1. Understand three Chicago datasets
2. Load the three datasets into three tables in a SQLIte database
3. Execute SQL queries to answer assignment questions

# Download the datasets
This assignment requires you to have these three tables populated with a subset of the whole datasets.

In many cases the dataset to be analyzed is available as a .CSV (comma separated values) file, perhaps on the internet.

Use the links below to read the data files using the Pandas library.

* Chicago Census Data
* Chicago Public Schools
* Chicago Crime Data


In [1]:
!pip install ipython-sql prettytable

import prettytable

prettytable.DEFAULT = 'DEFAULT'



### Store the datasets in database tables

To analyze the data using SQL, it first needs to be loaded into SQLite DB.
We will create three tables in as under:

1.  **CENSUS_DATA**
2.  **CHICAGO_PUBLIC_SCHOOLS**
3.  **CHICAGO_CRIME_DATA**


Load the pandas and sqlite3 libraries and establish a connection to FinalDB.db

Load the SQL magic module

Use `Pandas` to load the data available in the links above to dataframes. Use these dataframes to load data on to the database `FinalDB.db` as required tables.

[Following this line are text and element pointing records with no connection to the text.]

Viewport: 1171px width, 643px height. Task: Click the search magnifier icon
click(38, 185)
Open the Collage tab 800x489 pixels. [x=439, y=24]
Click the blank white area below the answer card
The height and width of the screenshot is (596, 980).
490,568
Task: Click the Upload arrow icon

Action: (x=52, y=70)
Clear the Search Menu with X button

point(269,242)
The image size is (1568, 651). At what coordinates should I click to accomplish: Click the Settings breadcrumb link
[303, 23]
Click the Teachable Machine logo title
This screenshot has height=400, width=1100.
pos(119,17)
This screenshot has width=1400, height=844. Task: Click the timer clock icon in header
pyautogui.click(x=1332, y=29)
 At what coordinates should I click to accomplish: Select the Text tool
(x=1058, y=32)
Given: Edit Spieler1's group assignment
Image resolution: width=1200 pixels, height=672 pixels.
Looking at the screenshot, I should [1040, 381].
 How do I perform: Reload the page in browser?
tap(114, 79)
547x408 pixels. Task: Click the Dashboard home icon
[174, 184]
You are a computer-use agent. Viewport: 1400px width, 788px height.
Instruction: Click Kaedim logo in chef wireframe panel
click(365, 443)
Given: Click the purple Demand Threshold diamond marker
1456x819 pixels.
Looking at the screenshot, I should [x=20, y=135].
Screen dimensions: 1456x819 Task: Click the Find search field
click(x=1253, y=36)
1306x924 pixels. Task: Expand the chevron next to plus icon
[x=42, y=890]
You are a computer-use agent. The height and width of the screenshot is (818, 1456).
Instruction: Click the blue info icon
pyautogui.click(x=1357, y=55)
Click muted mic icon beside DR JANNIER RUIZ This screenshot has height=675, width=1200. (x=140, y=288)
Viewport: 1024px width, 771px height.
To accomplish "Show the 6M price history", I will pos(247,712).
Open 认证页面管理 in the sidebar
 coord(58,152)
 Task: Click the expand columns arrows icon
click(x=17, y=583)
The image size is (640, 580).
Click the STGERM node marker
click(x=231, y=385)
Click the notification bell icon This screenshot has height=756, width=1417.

Establish a connection between SQL magic module and the database `FinalDB.db`


In [2]:
import pandas as pd
import numpy as np
import matplotlib.pyplot as plt
import seaborn as sns
import sqlite3

In [3]:
# Connect to the SQLite database
conn = sqlite3.connect('FinalDB.db')

# Read the CSV files into DataFrames
census_data = pd.read_csv('https://cf-courses-data.s3.us.cloud-object-storage.appdomain.cloud/IBMDeveloperSkillsNetwork-DB0201EN-SkillsNetwork/labs/FinalModule_Coursera_V5/data/ChicagoCensusData.csv')
schools_data = pd.read_csv('https://cf-courses-data.s3.us.cloud-object-storage.appdomain.cloud/IBMDeveloperSkillsNetwork-DB0201EN-SkillsNetwork/labs/FinalModule_Coursera_V5/data/ChicagoPublicSchools.csv')
crime_data = pd.read_csv('https://cf-courses-data.s3.us.cloud-object-storage.appdomain.cloud/IBMDeveloperSkillsNetwork-DB0201EN-SkillsNetwork/labs/FinalModule_Coursera_V5/data/ChicagoCrimeData.csv')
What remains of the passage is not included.